Check every line of the entries below for the word "each", then give only the number of lines that have it.

Top of DATA EXTRACTS

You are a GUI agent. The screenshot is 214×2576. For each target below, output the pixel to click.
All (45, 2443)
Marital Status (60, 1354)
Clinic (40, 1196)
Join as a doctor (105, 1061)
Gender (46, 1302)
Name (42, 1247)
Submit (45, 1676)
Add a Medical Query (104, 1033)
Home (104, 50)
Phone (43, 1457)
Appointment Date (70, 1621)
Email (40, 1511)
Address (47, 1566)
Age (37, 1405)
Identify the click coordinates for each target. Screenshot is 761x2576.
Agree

Bottom of DATA EXTRACTS
Top of DATA EXTRACTS

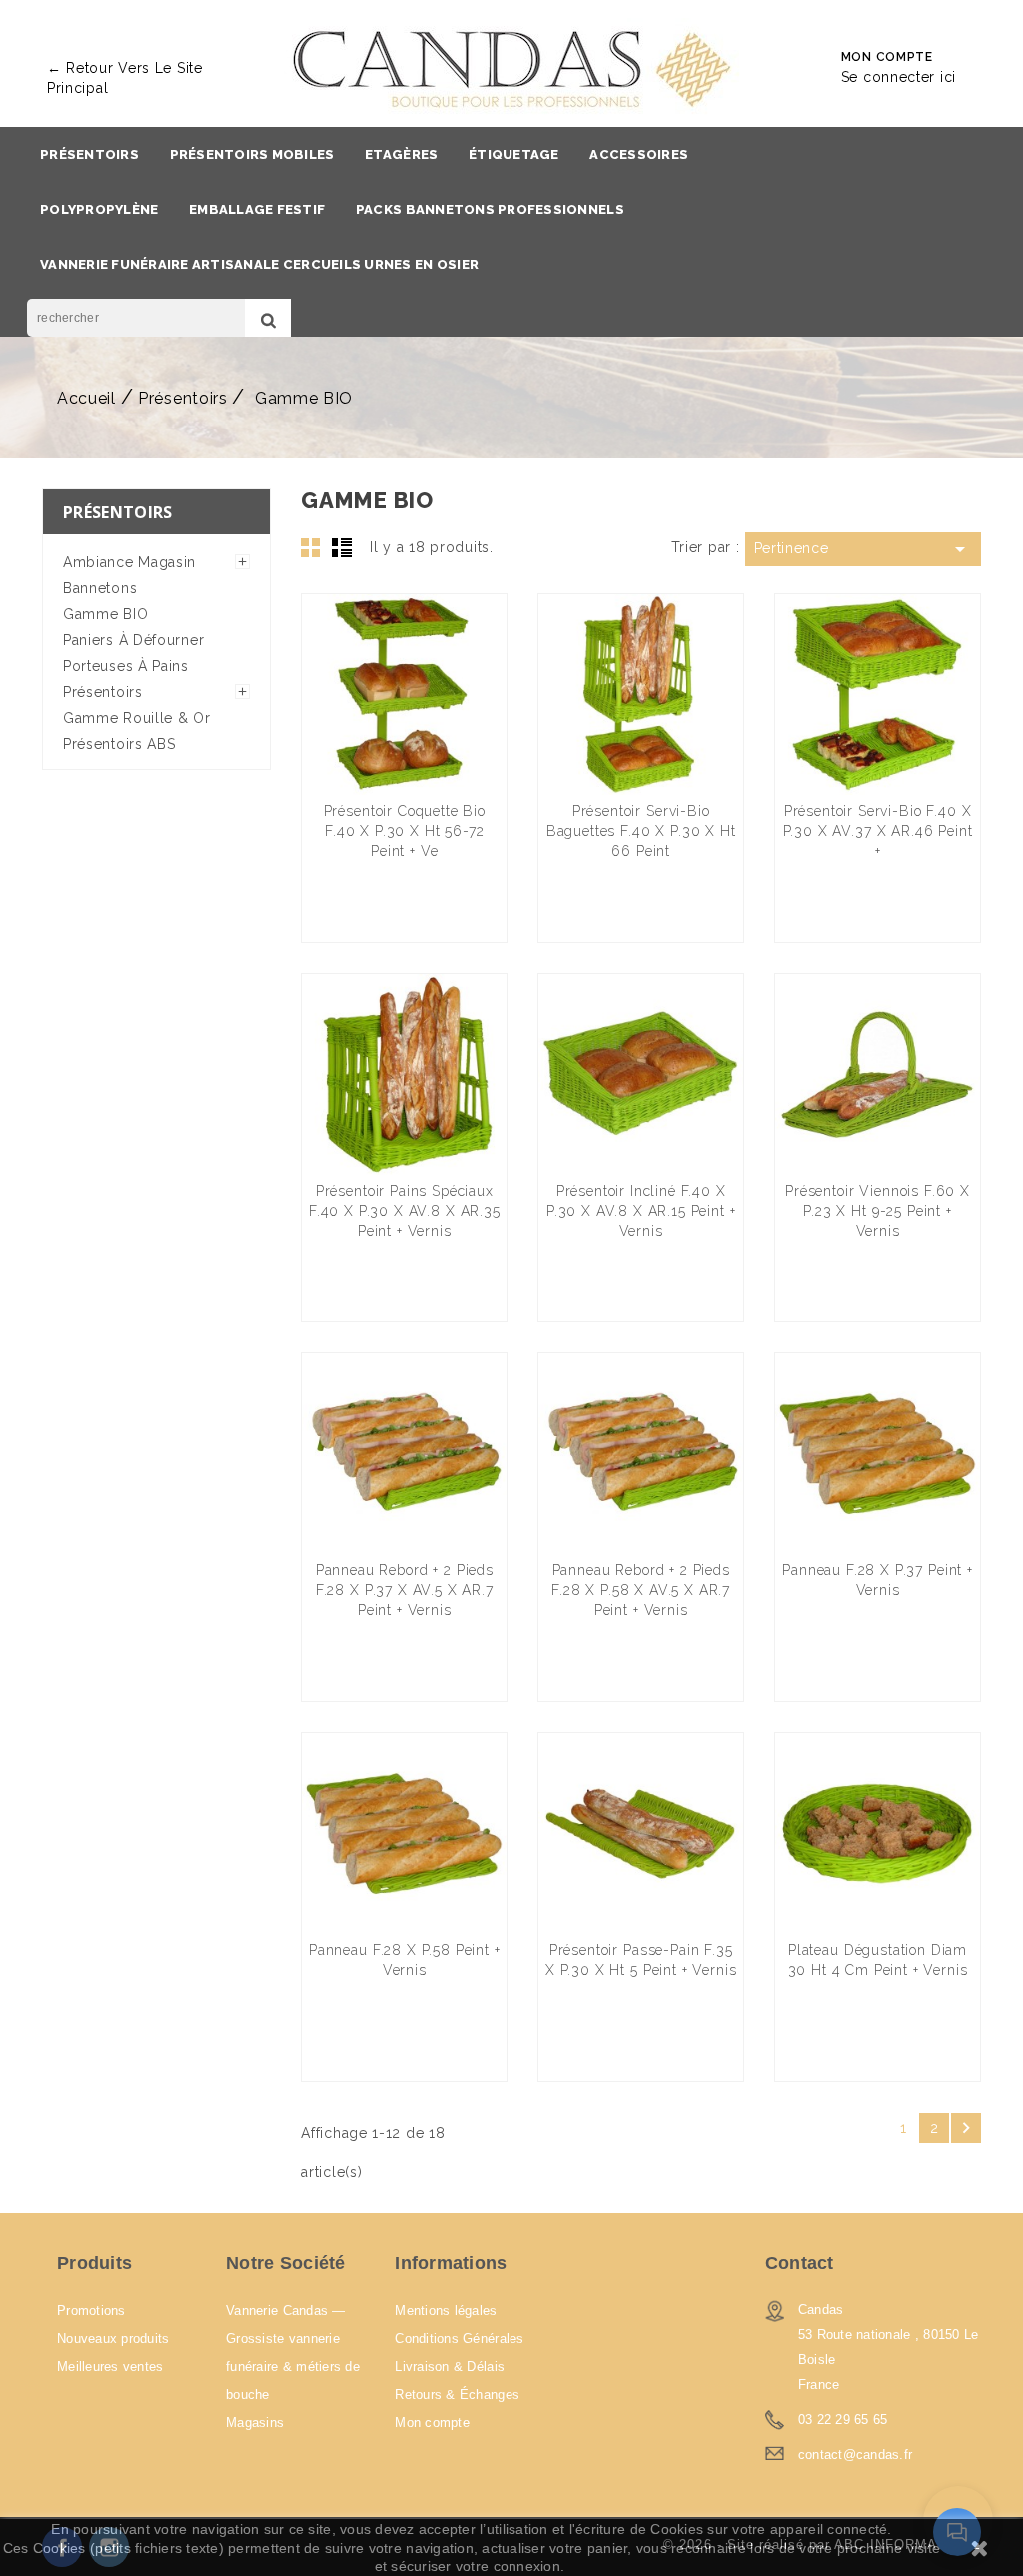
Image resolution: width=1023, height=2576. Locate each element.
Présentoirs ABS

Bottom of DATA EXTRACTS
Top of DATA EXTRACTS

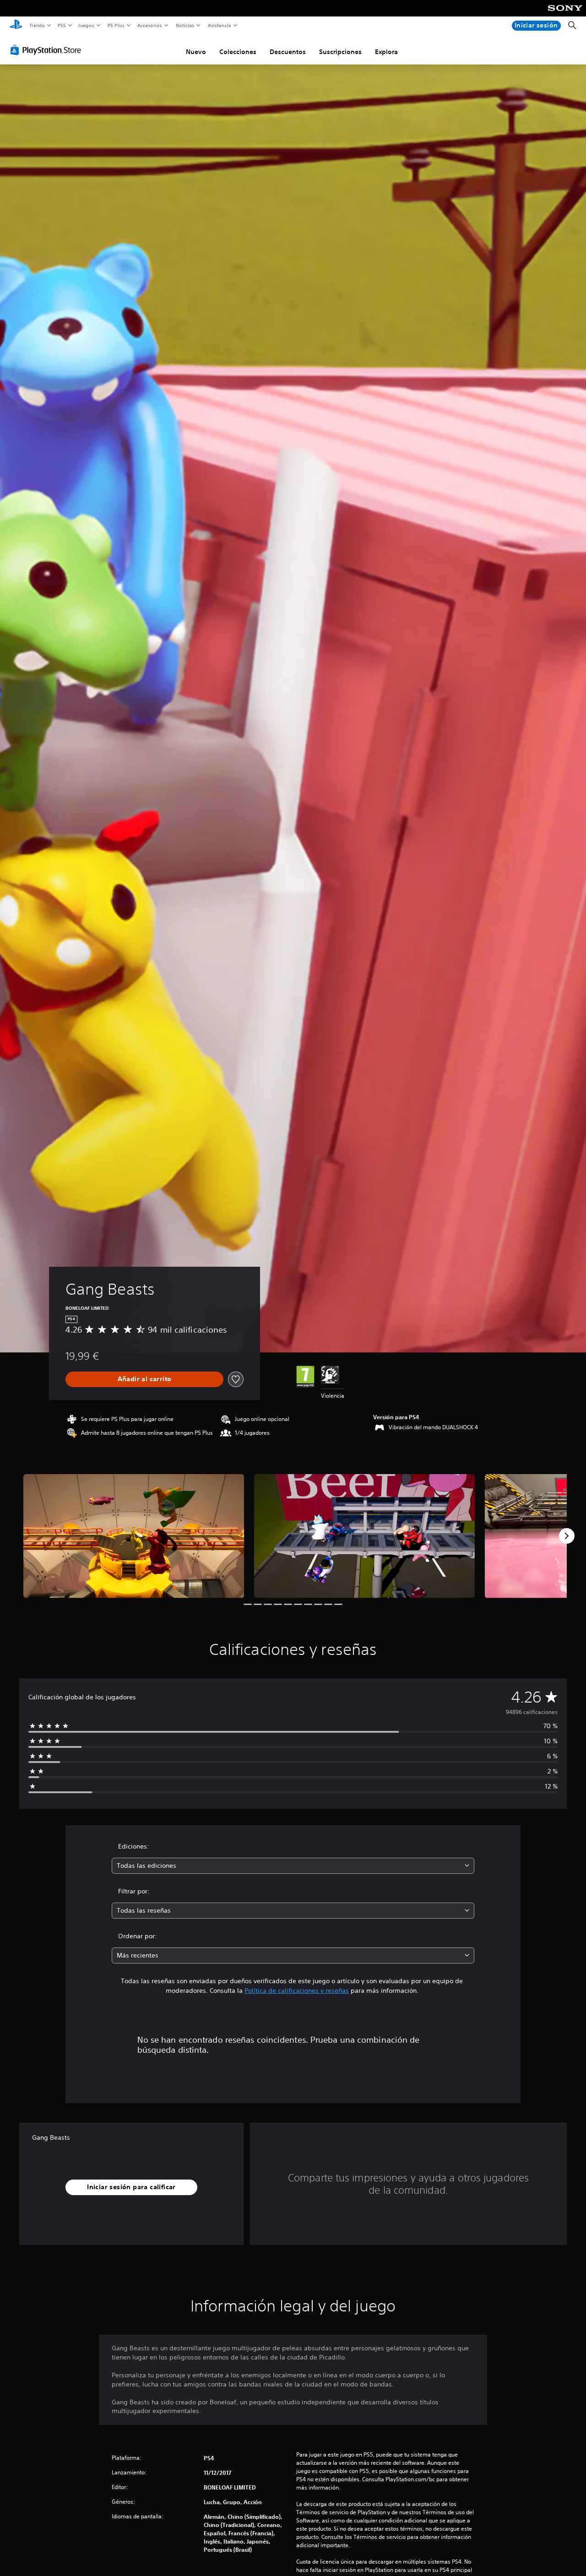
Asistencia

Bottom of DATA EXTRACTS

◆ RESPONSE BELOW: 3